• **Your objective**: Can you repeat these lines word for word, beginning at the line that has "The height and" and stopping after the line that has "This screenshot has height=610, width=1172."? Leave the pictures out.
━━ Material for this task
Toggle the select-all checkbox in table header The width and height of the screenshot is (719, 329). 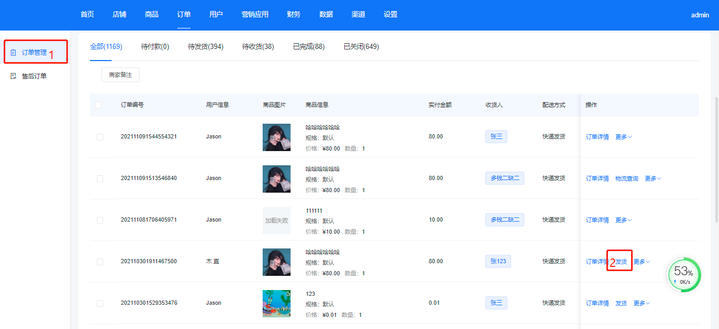[x=98, y=105]
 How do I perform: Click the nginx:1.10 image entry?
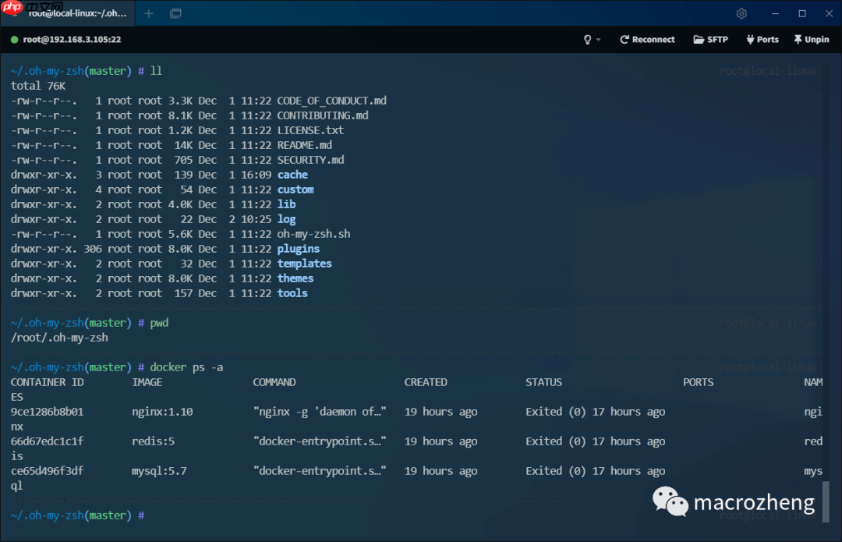[162, 412]
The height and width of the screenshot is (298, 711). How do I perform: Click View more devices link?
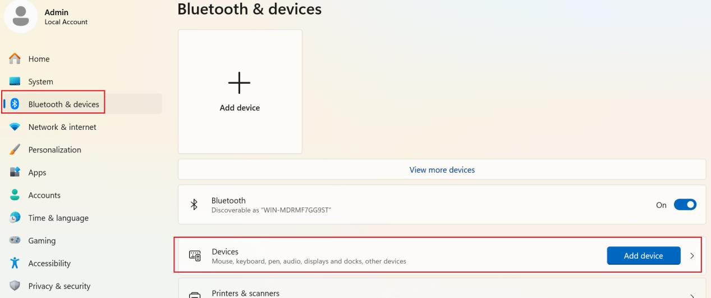(442, 170)
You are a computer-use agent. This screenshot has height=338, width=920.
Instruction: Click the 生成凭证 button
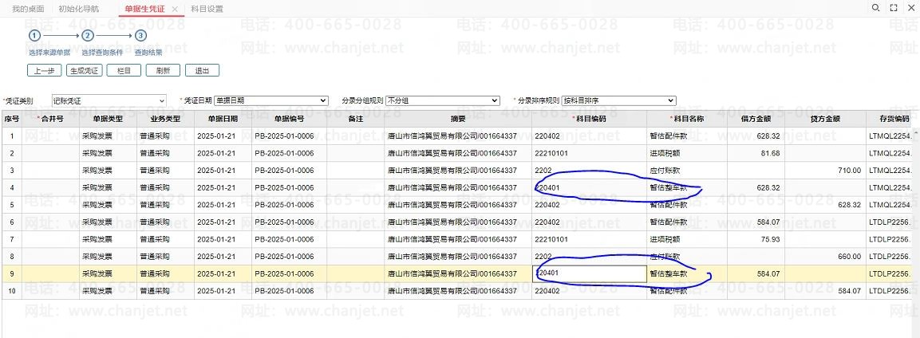84,70
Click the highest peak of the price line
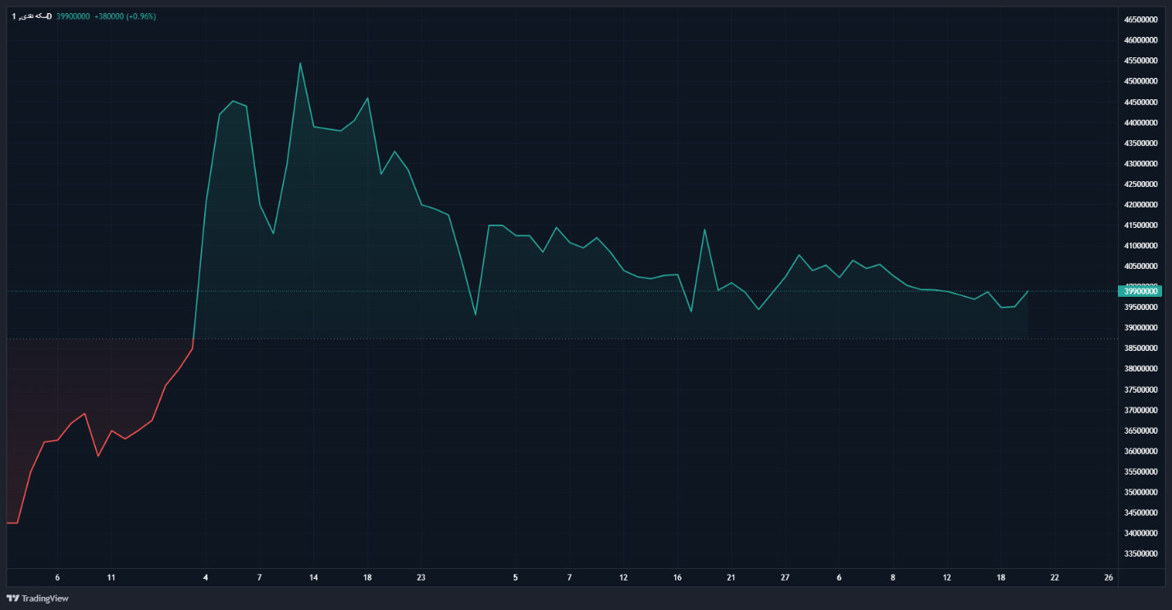This screenshot has height=610, width=1172. [300, 63]
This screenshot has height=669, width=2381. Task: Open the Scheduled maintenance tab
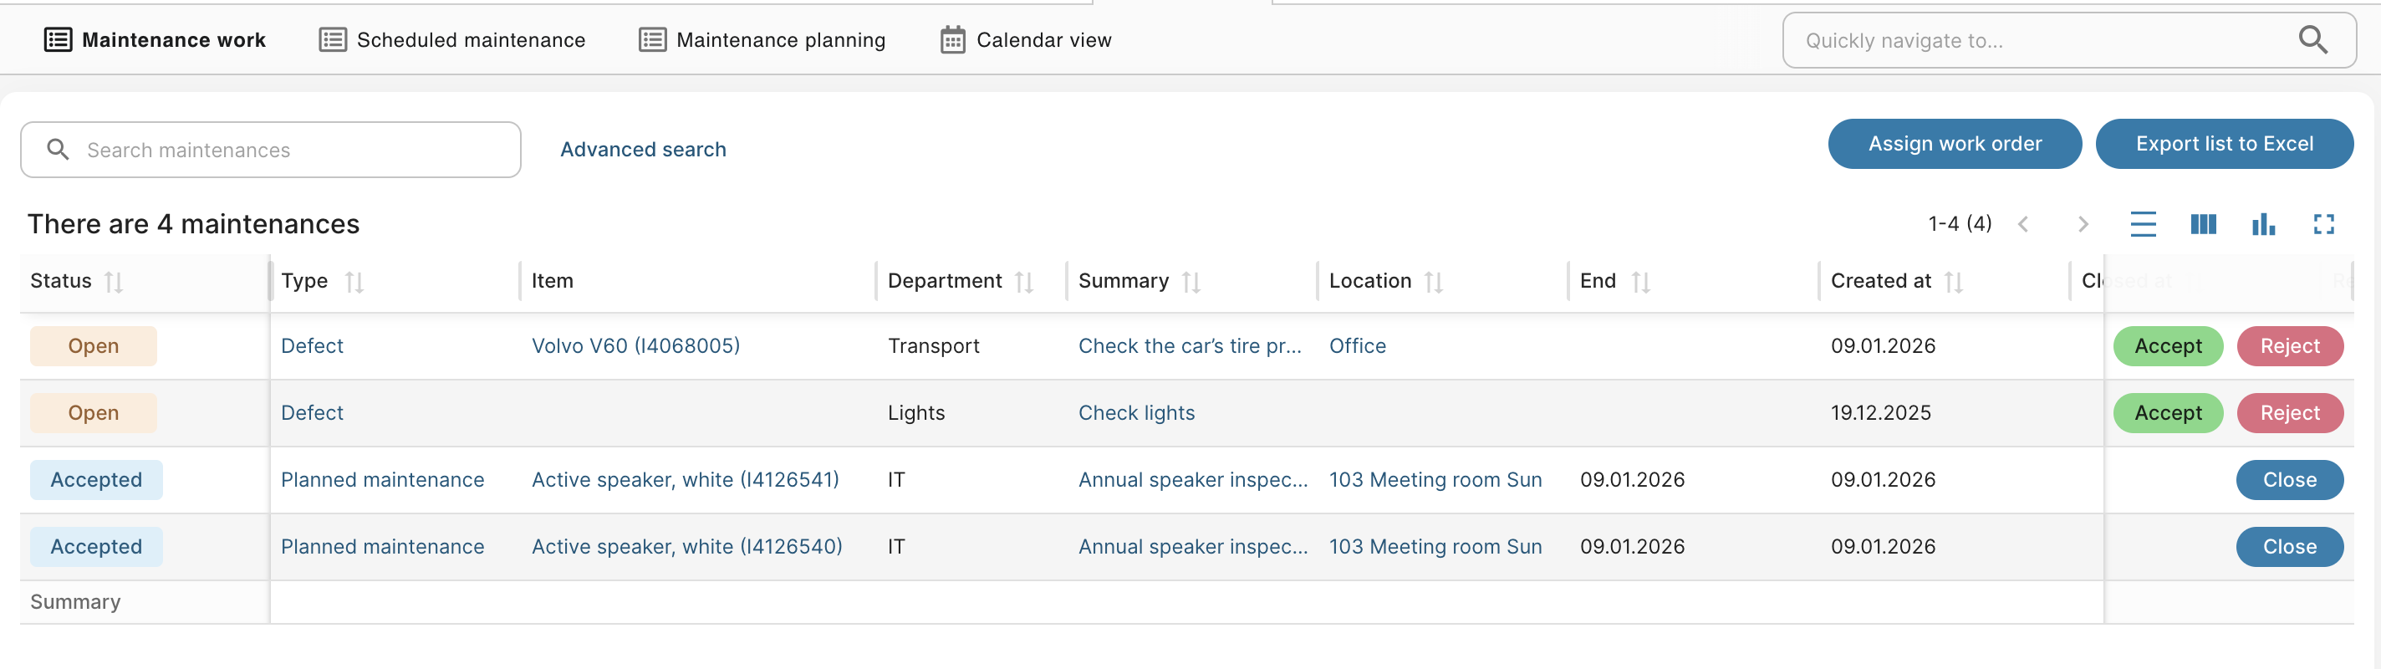[452, 40]
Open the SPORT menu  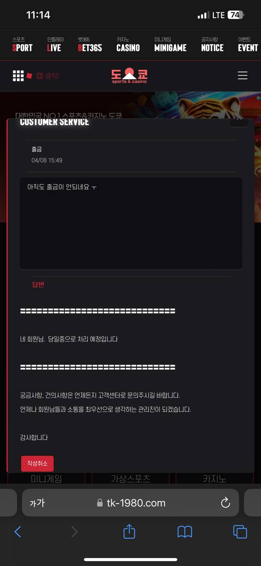(22, 45)
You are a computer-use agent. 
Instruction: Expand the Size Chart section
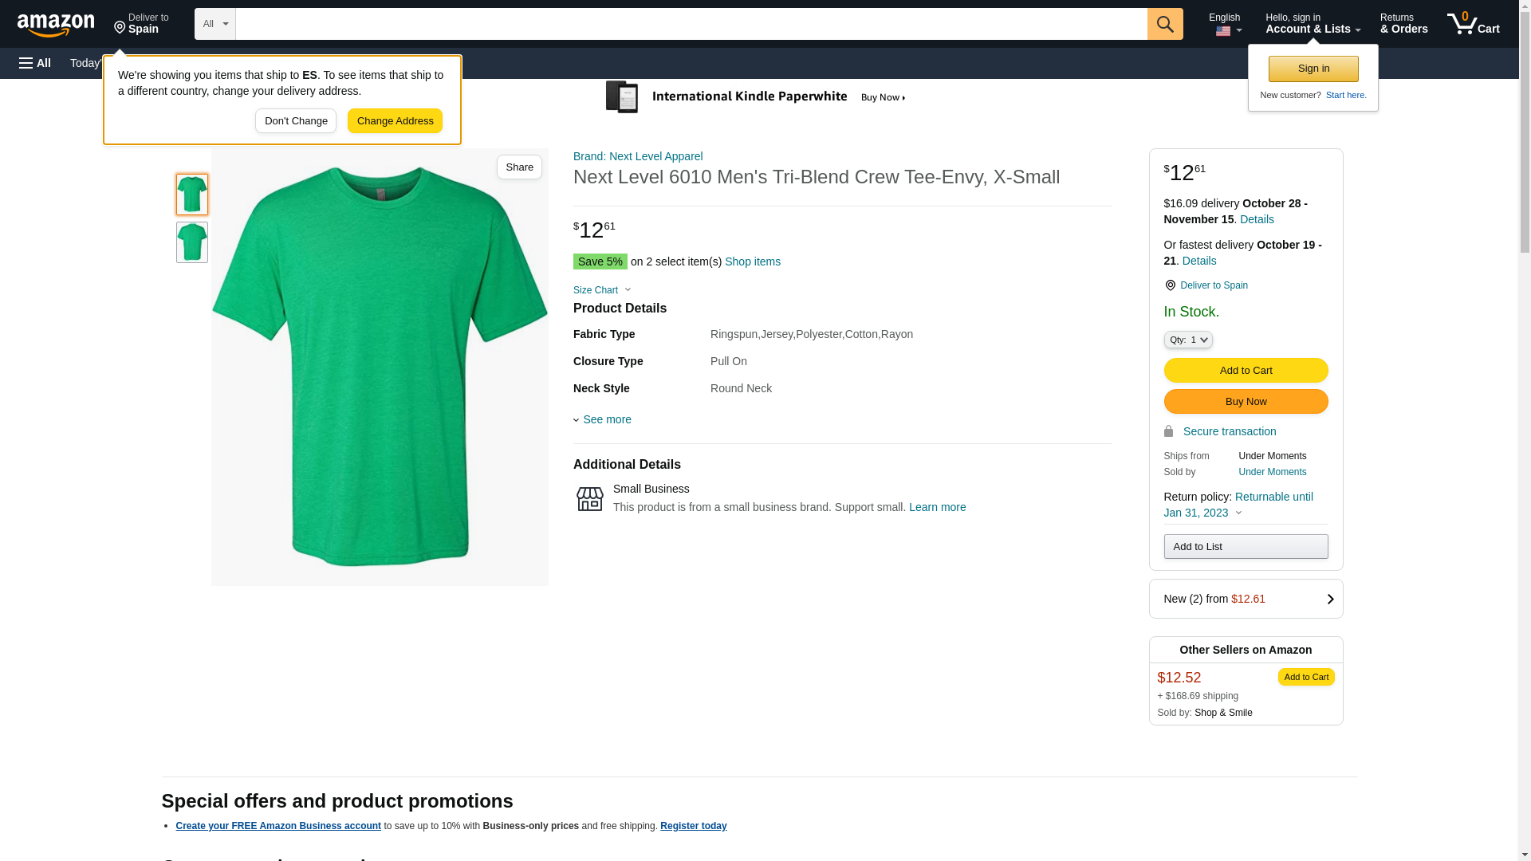click(x=602, y=290)
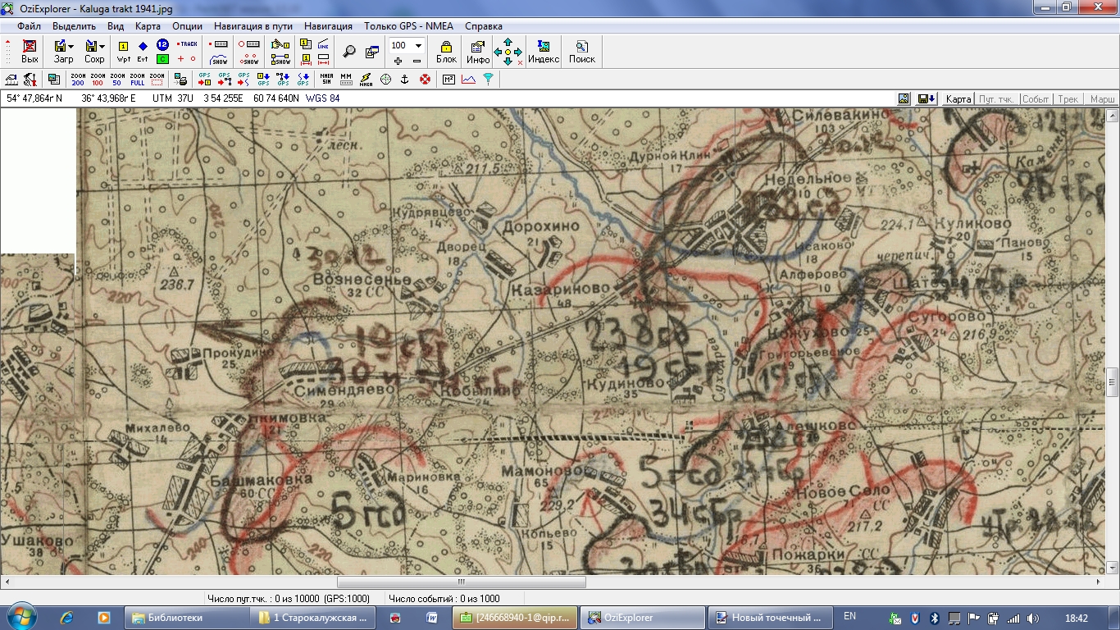
Task: Click the red lifebuoy toolbar icon
Action: (425, 79)
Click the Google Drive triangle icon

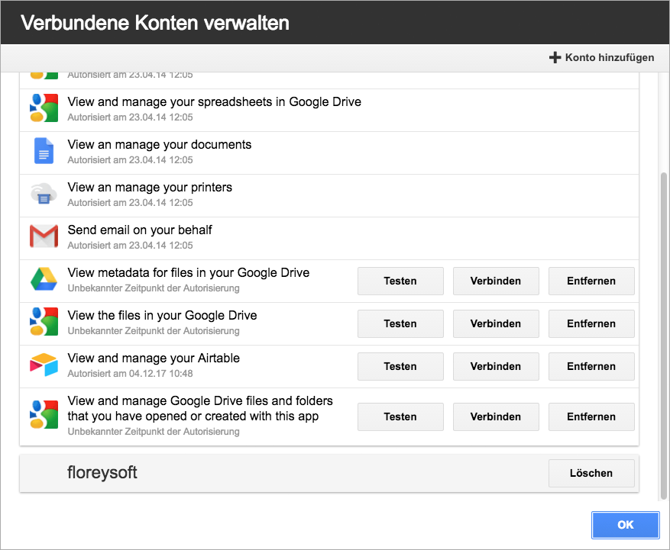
━━━━
• **Answer to this problem**:
The height and width of the screenshot is (298, 711). How do I perform: Click View more devices link?
(442, 170)
You are a computer-use agent. This screenshot has height=338, width=920.
Instruction: Click the 生成凭证 button
84,70
Click the highest peak of the price line
This screenshot has height=610, width=1172. [300, 63]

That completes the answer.